→ Information provided:
>>>>>
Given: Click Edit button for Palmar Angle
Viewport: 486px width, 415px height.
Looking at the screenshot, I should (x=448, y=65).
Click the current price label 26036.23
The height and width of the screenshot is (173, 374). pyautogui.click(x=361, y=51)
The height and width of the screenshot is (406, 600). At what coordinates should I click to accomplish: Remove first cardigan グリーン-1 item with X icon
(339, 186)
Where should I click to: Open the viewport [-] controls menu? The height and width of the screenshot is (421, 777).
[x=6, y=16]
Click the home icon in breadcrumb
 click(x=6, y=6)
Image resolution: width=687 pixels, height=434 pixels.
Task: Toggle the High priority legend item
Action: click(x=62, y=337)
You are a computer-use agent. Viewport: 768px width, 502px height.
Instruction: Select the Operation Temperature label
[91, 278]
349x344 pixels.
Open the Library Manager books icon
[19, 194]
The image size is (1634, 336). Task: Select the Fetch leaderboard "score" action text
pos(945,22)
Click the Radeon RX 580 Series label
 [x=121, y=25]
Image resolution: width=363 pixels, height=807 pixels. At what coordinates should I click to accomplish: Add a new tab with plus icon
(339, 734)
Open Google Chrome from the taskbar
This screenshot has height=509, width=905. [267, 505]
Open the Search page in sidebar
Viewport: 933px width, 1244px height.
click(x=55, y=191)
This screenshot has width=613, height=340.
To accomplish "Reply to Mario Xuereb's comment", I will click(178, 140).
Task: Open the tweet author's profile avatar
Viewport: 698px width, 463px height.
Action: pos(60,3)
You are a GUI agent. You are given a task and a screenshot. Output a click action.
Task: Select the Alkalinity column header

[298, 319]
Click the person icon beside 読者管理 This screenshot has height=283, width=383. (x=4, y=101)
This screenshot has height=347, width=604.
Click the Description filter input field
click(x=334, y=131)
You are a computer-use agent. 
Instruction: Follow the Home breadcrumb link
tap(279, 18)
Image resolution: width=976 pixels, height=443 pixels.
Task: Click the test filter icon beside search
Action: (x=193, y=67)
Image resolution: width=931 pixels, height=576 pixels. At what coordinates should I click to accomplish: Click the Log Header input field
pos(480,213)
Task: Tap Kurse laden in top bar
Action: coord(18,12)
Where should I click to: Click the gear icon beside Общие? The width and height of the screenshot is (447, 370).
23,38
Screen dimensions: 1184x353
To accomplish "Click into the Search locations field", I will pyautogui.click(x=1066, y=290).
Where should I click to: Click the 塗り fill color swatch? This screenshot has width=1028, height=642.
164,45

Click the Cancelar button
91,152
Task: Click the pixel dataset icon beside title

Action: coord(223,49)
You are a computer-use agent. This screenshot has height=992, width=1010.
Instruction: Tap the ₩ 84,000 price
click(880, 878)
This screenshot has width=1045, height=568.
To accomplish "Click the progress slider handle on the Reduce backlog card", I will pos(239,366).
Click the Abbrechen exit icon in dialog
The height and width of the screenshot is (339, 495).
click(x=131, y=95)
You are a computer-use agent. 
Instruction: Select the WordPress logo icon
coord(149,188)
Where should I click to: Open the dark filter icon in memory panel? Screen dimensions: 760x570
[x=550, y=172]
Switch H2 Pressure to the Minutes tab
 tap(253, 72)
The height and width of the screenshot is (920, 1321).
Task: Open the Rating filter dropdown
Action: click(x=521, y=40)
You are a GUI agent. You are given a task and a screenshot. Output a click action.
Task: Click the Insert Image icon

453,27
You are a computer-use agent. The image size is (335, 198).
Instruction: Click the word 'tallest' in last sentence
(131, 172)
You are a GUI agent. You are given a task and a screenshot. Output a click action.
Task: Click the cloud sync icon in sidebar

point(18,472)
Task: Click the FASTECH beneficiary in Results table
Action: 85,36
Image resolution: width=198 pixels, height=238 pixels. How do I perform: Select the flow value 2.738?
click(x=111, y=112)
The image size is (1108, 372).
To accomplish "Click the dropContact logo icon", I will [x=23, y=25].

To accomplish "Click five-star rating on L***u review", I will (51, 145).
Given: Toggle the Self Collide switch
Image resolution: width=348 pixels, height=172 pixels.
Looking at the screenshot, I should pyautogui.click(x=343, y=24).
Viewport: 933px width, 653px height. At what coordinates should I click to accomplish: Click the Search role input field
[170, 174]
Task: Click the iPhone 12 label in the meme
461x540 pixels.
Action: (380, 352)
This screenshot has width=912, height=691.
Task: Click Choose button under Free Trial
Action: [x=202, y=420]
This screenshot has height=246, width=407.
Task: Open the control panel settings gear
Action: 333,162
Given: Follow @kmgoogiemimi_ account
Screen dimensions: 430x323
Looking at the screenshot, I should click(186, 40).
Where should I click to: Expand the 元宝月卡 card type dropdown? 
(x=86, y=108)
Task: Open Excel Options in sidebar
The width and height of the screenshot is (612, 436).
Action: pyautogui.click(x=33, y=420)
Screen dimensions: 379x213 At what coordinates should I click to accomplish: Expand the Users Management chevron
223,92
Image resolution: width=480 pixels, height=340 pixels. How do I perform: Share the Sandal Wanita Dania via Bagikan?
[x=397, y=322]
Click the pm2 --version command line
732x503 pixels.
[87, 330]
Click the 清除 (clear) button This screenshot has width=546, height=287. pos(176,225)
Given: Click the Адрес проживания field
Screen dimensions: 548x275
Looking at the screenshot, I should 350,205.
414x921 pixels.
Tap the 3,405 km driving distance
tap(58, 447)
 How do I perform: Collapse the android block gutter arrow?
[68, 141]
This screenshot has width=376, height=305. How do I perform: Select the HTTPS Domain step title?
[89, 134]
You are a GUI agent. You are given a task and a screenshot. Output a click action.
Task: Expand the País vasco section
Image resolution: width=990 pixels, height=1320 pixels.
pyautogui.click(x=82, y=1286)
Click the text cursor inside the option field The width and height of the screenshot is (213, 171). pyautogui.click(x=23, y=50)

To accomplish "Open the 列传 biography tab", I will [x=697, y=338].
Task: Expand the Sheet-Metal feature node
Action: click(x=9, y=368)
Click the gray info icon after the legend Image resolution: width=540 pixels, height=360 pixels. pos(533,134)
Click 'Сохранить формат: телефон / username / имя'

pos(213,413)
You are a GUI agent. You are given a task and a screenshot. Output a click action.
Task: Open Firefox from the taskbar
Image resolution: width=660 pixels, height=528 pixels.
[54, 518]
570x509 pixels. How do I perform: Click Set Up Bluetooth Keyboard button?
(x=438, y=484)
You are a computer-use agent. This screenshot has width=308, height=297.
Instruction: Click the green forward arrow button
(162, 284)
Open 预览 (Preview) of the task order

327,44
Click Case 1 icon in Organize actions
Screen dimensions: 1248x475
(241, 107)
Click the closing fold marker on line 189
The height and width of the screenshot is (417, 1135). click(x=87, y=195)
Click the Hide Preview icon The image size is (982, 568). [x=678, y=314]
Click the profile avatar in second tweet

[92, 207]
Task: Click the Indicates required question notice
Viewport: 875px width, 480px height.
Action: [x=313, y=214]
<<<<<
→ Exercise directions: Task for the records above: copy every line in which the word "computer" occurs.

→ Solution to the exercise:
You are a computer-use agent. Viewport: 768px width, 502px height.
You are a computer-use agent. 
You are a computer-use agent. This screenshot has height=992, width=1010.
You are a computer-use agent. 
You are a computer-use agent. The image size is (335, 198).
You are a computer-use agent. This screenshot has width=308, height=297.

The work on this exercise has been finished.